Bagian Dokumen
■ ■ ■ ■ ■

Pangandaran Terancam Kehilangan Penduduk Pribumi, Arus Urbanisasi harus Diputus
Irpan berharap, Usaha Mikro Kecil dan Menengah (UMKM) di Pangandaran potensial menekan angka urbanisasi. Harapannya pengembangan UMKM ini menjadi titik awal agar warga pribumi berdaya secara ekonomi.
Jika dikaitkan dengan angka lulusan SMA terus mengalami kenaikan. Namun sangat disayangkan, angka lulusan sebesar itu tidak sebanding dengan ketersediaan lapangan pekerjaan.
Berdasarkan data yang dimilikinya, jumlah lulusan siswa SMA di Pangandaran pada 2016 sebanyak 3.818 orang dan terus bertambah di tahun 2020 menjadi 6.026 orang.
Selain itu, Irpan menerangkan, untuk angka pengangguran di Pangandaran juga cukup tinggi sebagai dampak pandemi Covid-19. Jika dipersentasikan dengan jumlah penduduk 424.804 tahun 2015, angka pengangguran pada tahun 2020 mencapai 5,08 persen.
"Upaya tepat saat ini adalah berinovasi menciptakan produk turunan dari hasil bumi melalui UMKM," ucapnya.

■ ■ ■ ■ ■

Pertanyaan untuk Dijawab
**1)** Rangkum teks tentang urbanisasi di Pangandaran dalam dua kalimat.
**2)** Ketik ulang bagian teks tentang urbanisasi di Pangandaran dari "Berdasarkan data yang" sampai "menjadi 6.026 orang." tanpa perubahan apa pun.

■ ■ ■ ■ ■

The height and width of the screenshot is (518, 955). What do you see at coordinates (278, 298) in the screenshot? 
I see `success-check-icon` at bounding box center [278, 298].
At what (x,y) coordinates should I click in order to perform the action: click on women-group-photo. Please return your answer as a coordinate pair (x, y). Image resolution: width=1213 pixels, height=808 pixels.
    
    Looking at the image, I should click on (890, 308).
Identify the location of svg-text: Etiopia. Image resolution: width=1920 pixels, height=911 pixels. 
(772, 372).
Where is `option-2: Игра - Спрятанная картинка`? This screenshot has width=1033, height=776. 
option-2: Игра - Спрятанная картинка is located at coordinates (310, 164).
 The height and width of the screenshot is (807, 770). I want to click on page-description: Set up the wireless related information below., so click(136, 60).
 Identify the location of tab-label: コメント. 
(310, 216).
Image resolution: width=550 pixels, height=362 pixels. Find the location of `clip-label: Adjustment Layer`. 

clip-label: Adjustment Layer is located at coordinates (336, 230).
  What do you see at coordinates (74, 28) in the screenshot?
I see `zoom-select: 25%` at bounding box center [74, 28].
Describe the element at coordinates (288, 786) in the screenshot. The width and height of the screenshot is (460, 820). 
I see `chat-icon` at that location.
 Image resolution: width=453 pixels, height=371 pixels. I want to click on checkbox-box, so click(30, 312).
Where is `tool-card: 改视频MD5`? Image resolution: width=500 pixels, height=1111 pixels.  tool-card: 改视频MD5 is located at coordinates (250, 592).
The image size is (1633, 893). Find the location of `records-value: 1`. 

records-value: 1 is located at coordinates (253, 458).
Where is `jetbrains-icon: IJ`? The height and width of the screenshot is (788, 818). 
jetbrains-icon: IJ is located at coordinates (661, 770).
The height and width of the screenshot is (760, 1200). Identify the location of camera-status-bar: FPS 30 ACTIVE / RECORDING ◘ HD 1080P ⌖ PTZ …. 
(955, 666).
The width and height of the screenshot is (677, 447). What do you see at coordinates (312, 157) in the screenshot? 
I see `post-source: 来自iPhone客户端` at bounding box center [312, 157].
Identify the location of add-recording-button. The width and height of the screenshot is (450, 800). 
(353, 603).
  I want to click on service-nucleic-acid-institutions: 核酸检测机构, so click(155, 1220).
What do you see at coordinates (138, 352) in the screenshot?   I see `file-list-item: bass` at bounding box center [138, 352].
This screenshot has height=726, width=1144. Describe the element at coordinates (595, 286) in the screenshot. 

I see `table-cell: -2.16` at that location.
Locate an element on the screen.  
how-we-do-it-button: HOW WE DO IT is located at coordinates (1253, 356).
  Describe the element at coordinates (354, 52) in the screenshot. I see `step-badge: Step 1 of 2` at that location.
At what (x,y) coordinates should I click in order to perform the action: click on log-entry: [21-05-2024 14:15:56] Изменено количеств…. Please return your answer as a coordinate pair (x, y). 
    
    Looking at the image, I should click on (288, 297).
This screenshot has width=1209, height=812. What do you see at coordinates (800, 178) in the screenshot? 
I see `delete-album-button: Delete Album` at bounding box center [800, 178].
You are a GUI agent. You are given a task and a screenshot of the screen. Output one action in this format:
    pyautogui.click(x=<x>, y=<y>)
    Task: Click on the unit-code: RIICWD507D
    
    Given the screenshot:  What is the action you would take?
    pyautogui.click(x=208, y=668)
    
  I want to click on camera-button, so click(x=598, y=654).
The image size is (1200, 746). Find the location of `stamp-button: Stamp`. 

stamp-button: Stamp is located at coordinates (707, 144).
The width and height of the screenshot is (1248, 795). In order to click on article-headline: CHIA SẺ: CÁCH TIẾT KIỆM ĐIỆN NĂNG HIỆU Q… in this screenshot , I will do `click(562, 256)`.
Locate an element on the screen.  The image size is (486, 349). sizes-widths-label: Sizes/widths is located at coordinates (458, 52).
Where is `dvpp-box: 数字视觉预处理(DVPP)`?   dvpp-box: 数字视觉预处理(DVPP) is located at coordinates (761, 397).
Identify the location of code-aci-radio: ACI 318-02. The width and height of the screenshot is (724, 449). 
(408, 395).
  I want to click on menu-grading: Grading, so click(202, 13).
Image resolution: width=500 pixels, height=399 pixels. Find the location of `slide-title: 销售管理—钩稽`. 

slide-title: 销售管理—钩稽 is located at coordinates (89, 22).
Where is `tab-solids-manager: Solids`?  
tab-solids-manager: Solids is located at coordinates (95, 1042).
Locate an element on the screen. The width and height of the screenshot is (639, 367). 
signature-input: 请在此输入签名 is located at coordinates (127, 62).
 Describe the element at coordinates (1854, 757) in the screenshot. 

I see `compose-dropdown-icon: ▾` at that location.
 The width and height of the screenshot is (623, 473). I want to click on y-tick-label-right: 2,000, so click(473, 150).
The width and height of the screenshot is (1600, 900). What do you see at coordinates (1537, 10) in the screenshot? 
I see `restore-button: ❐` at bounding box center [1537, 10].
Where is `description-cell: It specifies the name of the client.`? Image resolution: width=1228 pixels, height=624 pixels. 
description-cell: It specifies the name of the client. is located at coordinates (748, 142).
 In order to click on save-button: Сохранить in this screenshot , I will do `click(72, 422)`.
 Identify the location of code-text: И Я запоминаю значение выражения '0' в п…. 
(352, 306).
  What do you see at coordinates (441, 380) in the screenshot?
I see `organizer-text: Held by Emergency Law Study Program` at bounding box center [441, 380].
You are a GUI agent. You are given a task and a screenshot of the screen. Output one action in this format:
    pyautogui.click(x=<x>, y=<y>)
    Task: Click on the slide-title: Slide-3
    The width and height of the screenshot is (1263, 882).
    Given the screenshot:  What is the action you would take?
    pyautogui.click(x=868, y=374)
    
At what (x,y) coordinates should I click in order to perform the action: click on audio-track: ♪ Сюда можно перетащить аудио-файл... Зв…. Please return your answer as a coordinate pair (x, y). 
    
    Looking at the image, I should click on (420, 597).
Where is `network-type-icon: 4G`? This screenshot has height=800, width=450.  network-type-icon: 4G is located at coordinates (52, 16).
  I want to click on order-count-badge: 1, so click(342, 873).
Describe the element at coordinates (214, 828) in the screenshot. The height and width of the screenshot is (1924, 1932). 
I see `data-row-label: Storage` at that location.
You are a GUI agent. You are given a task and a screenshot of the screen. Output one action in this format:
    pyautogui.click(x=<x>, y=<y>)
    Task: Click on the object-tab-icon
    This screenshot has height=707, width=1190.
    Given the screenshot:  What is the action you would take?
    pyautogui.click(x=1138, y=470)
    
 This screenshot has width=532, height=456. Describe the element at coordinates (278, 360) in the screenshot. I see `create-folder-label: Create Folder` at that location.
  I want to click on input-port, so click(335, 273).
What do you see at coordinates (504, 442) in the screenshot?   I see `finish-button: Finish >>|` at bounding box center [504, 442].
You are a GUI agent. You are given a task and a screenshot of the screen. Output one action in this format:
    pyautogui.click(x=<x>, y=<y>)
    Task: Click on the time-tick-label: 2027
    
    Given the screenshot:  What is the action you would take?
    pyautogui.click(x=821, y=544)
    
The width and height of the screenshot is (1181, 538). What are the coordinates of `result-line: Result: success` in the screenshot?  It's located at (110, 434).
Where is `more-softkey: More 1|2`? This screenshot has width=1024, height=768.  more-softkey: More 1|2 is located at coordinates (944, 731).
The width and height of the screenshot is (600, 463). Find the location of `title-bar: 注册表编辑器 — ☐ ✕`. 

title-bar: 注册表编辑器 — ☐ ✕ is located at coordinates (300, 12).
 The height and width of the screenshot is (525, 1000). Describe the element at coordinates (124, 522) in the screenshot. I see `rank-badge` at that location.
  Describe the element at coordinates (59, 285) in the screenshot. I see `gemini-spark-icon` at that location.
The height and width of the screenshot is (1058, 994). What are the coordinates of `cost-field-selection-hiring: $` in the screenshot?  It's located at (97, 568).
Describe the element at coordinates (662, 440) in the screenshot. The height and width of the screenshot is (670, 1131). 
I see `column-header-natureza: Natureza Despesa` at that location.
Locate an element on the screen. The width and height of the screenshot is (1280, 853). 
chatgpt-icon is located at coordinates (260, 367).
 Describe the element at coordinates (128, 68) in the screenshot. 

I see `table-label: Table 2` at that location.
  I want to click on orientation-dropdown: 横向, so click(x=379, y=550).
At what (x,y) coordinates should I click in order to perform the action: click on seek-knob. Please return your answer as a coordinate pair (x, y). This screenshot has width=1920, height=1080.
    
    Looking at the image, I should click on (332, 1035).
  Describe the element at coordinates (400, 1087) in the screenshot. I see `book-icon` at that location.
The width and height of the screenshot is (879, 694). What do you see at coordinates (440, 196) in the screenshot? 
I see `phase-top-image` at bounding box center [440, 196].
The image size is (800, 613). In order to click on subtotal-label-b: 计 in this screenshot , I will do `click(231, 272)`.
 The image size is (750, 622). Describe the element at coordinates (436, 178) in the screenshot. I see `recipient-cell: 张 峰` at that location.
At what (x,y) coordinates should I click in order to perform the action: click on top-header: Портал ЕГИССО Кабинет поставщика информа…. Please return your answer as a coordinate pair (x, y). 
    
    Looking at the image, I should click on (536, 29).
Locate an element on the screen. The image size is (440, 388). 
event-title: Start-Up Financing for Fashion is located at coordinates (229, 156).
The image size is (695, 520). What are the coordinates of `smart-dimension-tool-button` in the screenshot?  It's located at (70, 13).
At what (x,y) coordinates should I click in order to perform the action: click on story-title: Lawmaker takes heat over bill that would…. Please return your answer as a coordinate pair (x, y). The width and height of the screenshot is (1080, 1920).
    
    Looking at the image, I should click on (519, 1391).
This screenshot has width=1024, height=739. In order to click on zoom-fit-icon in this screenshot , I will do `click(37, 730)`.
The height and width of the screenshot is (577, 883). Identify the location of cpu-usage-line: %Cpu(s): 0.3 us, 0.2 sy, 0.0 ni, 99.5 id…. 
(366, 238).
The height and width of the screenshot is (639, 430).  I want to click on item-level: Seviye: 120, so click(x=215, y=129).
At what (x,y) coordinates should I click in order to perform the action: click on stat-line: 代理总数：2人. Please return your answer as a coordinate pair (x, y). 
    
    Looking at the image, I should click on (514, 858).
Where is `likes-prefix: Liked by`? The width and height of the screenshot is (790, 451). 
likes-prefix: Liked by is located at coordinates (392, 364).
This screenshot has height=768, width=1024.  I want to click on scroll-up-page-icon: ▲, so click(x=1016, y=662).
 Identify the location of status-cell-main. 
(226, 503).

■ ■ ■ ■ ■

Jawaban Setiap Tugas
**1)** Irpan berharap UMKM di Pangandaran dapat menekan angka urbanisasi dan menjadi titik awal agar warga pribumi berdaya secara ekonomi, dengan berinovasi menciptakan produk turunan dari hasil bumi. Jumlah lulusan SMA di Pangandaran naik dari 3.818 orang pada 2016 menjadi 6.026 orang pada 2020 tanpa diimbangi ketersediaan lapangan pekerjaan, sementara angka pengangguran akibat pandemi Covid-19 mencapai 5,08 persen pada 2020.

**2)**
Berdasarkan data yang dimilikinya, jumlah lulusan siswa SMA di Pangandaran pada 2016 sebanyak 3.818 orang dan terus bertambah di tahun 2020 menjadi 6.026 orang.